If you know the two probabilities are independent, then the probability A does *not* solve the problem is 3/4, the probability B does *not* solve the problem is 1/2, and the probability both do not solve the problem is thus (3/4)(1/2) = 3/8. Subtracting that from 1, we find the probability that at least one of them solves the problem is 5/8.
But we're not told the probabilities are independent. It could be true that A, who is the worse problem-solver of the two, can only solve easy problems, and B can solve both easy and medium problems. So it could be true that any time A can solve the problem, B can easily solve it.

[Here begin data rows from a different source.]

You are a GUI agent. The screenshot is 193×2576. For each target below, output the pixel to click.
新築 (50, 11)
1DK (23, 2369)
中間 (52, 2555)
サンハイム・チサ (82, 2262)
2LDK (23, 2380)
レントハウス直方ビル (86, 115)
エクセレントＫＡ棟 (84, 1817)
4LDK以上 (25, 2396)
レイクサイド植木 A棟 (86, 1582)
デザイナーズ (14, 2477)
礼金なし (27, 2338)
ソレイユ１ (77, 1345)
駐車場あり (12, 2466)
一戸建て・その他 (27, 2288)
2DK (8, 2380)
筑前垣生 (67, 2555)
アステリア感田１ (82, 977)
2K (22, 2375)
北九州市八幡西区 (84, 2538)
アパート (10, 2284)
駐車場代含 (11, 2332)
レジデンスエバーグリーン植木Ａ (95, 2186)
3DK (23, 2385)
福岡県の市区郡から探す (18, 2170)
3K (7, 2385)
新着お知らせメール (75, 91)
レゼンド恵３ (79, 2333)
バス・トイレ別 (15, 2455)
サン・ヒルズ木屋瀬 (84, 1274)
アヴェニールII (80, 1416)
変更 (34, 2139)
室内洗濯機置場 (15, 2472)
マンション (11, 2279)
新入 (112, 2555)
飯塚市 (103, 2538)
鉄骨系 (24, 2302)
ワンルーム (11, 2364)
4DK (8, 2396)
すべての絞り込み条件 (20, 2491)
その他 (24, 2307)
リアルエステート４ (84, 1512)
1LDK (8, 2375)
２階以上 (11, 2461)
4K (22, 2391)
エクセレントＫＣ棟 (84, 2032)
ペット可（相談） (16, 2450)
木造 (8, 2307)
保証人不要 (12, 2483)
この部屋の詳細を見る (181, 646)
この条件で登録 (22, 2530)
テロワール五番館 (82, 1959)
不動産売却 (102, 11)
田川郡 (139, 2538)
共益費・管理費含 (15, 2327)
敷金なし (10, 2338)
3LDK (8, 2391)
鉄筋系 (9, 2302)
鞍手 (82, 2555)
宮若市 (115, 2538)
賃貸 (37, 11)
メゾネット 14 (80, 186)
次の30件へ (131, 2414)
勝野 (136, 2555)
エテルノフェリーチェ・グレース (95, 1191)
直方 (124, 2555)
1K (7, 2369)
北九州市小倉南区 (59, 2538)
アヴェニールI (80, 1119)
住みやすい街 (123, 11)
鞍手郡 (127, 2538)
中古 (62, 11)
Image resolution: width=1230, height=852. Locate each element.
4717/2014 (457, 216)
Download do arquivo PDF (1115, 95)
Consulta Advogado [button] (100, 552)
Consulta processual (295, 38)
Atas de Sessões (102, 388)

Then the problem only gets solved if B can do it, so only gets solved 1/2 the time.
Or it could be true that any time A can solve the problem, B cannot solve it -- maybe the problems are drawn from a question bank consisting of 1/4 Astronomy questions, 1/2 Art History questions, and 1/4 Archaeology questions, and A is an Astronomy expert and B is an Art History expert, and those are the only problems each can solve. In that case, 3/4 of the time one of them will solve the problem (but it will never be true that both solve it).
These kinds of questions need to be carefully worded to have any mathematical meaning. What is the source?